Wien. Sie änderte ihren Namen und ihre Sozialversicherungsnummer, kündigte den Job, zog nach Salzburg und ließ ihre Daten im Melderegister sperren: All das unternahm eine junge Frau, um ihrer tschetschenischstämmigen Familie in Wien zu entkommen. Nicht länger wollte sie sich von ihr kontrollieren, nicht länger vorschreiben lassen, wie sie sich anzuziehen, wie sie zu leben hatte.

Einige Wochen konnte sie untertauchen, doch dann fanden ihre beiden Brüder sie. Am 27. August 2018 warteten sie im Auto auf die 21-Jährige vor ihrer Wohnung im Pinzgau.
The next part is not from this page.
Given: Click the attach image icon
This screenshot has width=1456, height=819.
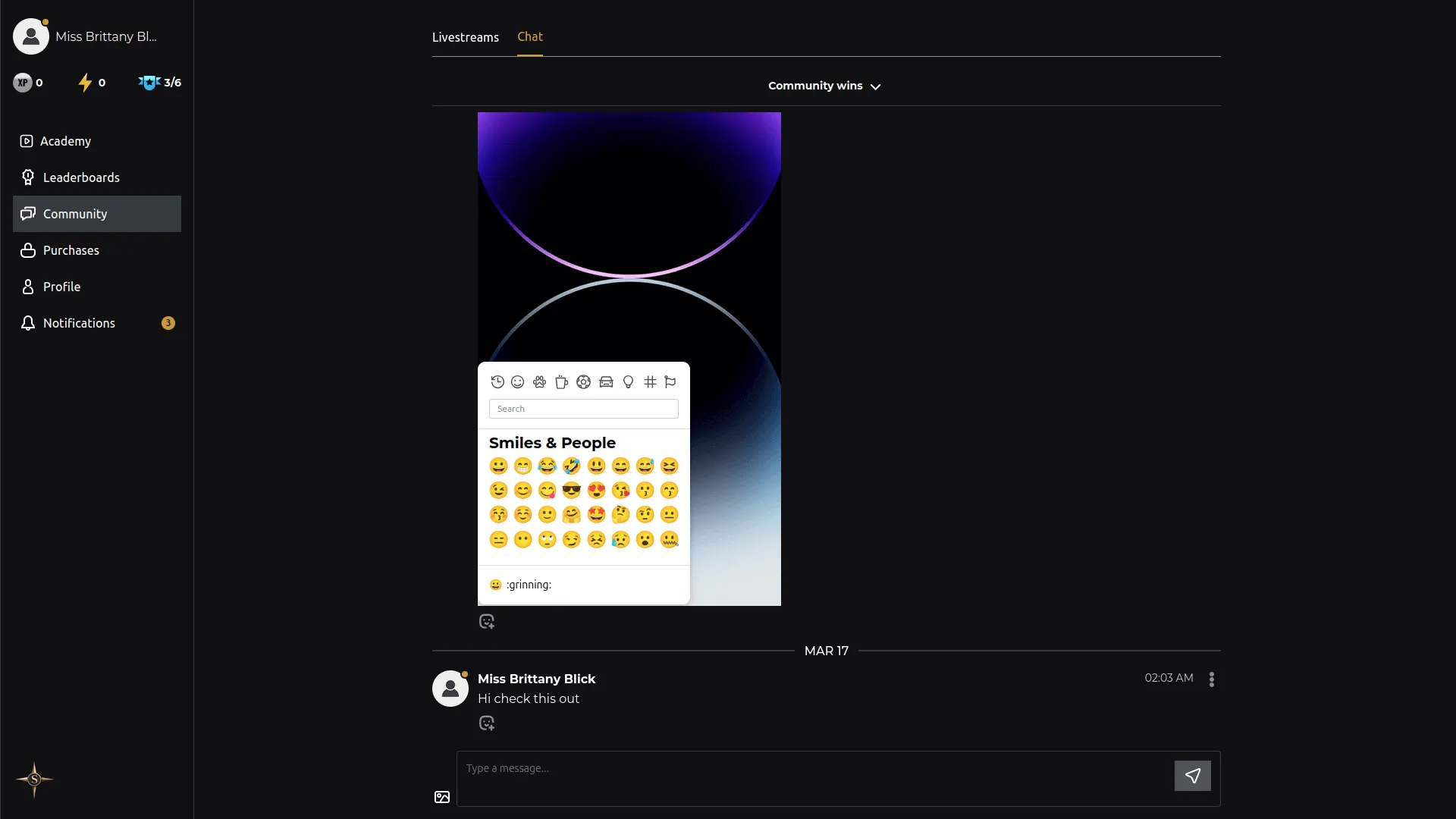Looking at the screenshot, I should click(442, 797).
Als sie ihre Brüder sah, "habe ich sofort Panik bekommen", erzählt sie. Laut Anklage zerrten sie die zwei jungen Männer ins Auto und fuhren sie gegen ihren Willen zurück zur Familie nach Wien. Erst nach gut neun Stunden endete der Spuk: Polizisten der Sondereinheit Wega stürmten die Wohnung und befreiten sie.
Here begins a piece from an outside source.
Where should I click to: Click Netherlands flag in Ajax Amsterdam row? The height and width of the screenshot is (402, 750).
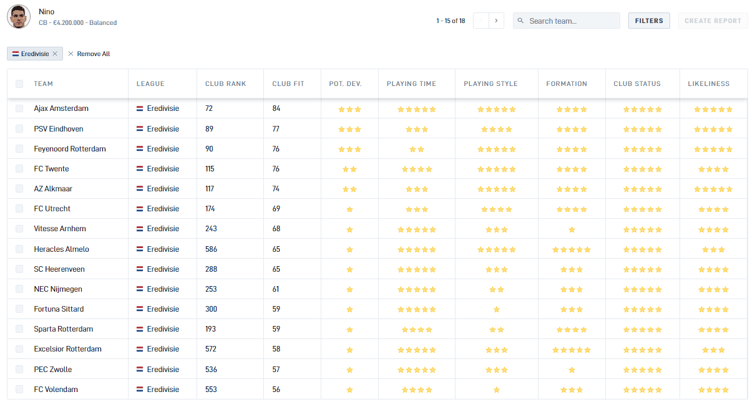click(140, 109)
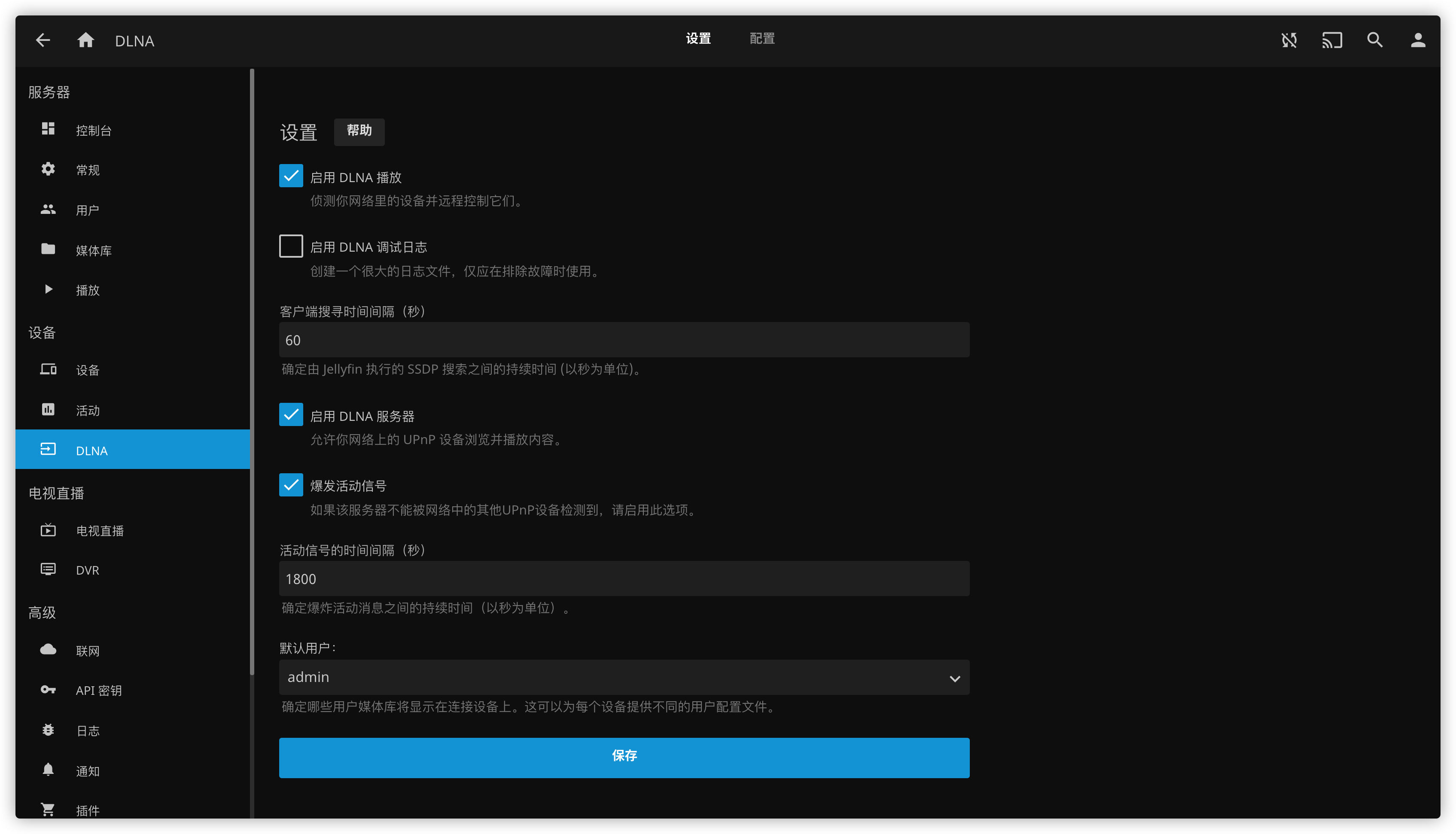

Am Mittwoch wurden die Brüder von einem Schöffensenat des Wiener Straflandesgerichts dafür verurteilt. Sie erhielten unter anderem wegen Freiheitsentziehung und schwerer Nötigung 24 Monaten Haft, davon acht Monate unbedingt.

Studium und Nebenjobs

"Ja, alles stimmt", hatte der ältere, 23-jährige Bruder zuvor die Vorwürfe gestanden. "Ich schäme mich so sehr. Ich hätte nie gedacht, dass ich zu so etwas fähig bin", meinte der Mann. "Ich habe mich zum Tatzeitpunkt bei ihr entschuldigt", erklärte sein 19-jähriger Bruder, der ebenfalls geständig ist. "Warum machen Sie das dann?", fragte die vorsitzende Richterin Daniela Zwangsleitner. "Weil man seine Schwester zurückhaben will", antwortete er. "Da gehören aber immer zwei dazu", so die Richterin. Mehr wollten die beiden Brüder nicht sagen, da sie "zu nervös" seien.

Die Männer sind österreichische Staatsbürger mit tschetschenischen Wurzeln. Beide sprechen gut Deutsch und sind bisher unbescholten. Der 23-Jährige studiert an der WU Betriebswirtschaft, der 19-jährige befindet sich im Maturajahr. Mit Nebenjobs verdienen sie ihr Geld. Die 21-jährige Schwester wurde jedoch von der Familie eingeengt. Sie musste Röcke tragen, die ihre Knie bedeckten, die Mutter kontrollierte ihr Handy auf Männerbekanntschaften. Im Mai 2018 wehrte sich die Frau gegen eine solche Kontrolle, woraufhin sie der ältere Bruder schlug, wie er vor Gericht gestand.

Die Frau kam mit einem Österreicher zusammen. Sie ahnte, dass die Familie ihn nicht als ihren Freund akzeptieren würde. Sie beschloss daher, ihr altes Leben hinter sich zu lassen und einen Neustart mit ihrem Freund im Pinzgau zu wagen. Sie flüchtete und hinterließ der Familie einen Brief, in dem sie schrieb, vergewaltigt worden zu sein.